The Mutapa Empire frequently referred to as Empire of Great Zimbabwe was in existence around the 1400s. The exact location is believed to have been between the present day Zimbabwe and Mozambique. Near the Lake Mutirkwe in Zimbabwe, we find the Great Zimbabwe ruins. Great Zimbabwe was a source of gold and the royals lived in opulence. Then there was also the Kingdom of Mapungubwe before and this is arguably the first state in Southern Africa. By 12th century, this place was already thriving from abundant wealth it generated from ivory trade as well as copper.

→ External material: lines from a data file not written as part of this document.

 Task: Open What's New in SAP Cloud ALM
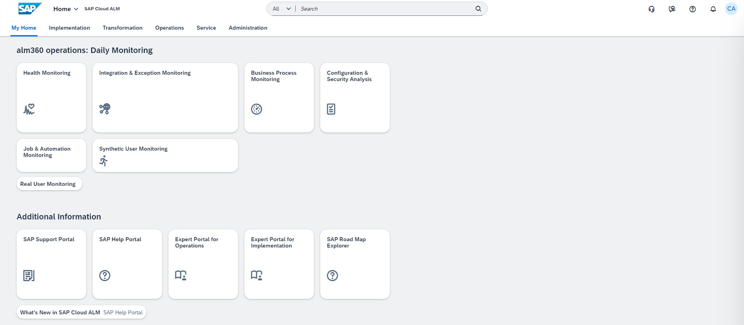coord(60,312)
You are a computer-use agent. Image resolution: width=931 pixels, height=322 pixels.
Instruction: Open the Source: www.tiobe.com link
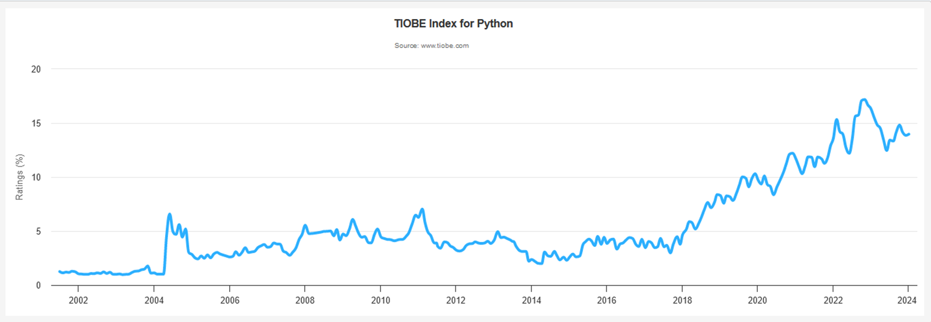[x=431, y=46]
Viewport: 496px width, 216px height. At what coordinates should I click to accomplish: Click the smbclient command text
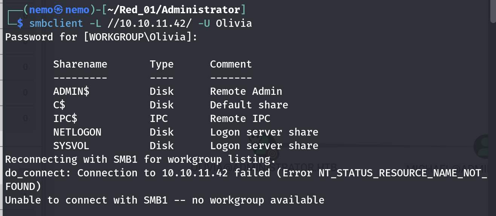tap(56, 23)
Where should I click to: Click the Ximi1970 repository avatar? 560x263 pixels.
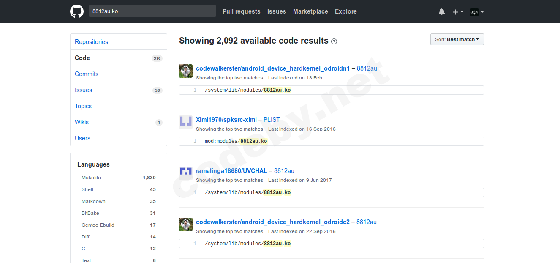186,122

When people such as Biko talk about the great black history in South Africa, they talk about some of these positive origins. Black people are a people with rich history that began long before the colonists invaded their space. Biko reaffirmed the greatness of his forebears who tried to survive as hatred and guns decimated them. The decades of oppression and white domination created a psychological inferiority complex in the black mind and Biko found this as a starting point; for liberation to be effected, the black mind needed to be emancipated. The oppressor utilised the mind of the oppressed. The oppressed tended to despise themselves. The white society over decades had made them to be suspicious of their own. To free the black nation in every sphere, citizens needed to look closely at believing in themselves. These essays also focus on the relevance of Biko in several aspects of present day South Africa. It is so amazing that forty years after Biko’s unfortunate and gruesome death at the hands of the apartheid police, his ideas linger on. Our South African society has been facing a number of challenges in the past years and the articulations and writings of Biko appear to have answers to the riddles of today’s society. In 2015 we saw the biggest student upheaval since the late 1970s where students started by demanding, “Rhodes must fall” in all institutions of higher learning. This developed to another huge debate of “Fees must fall” which in turn led to the calls for a decolonised system of education – a struggle higher than mere educational transformation in South Africa. Soon, many of the debates resonated various aspects of what Bantu Biko stood for. This book reflects on some of these. It is crucial also to note that Biko not only makes sense to black people in South Africa but his voice and thinking resonates with black people and white people around the world.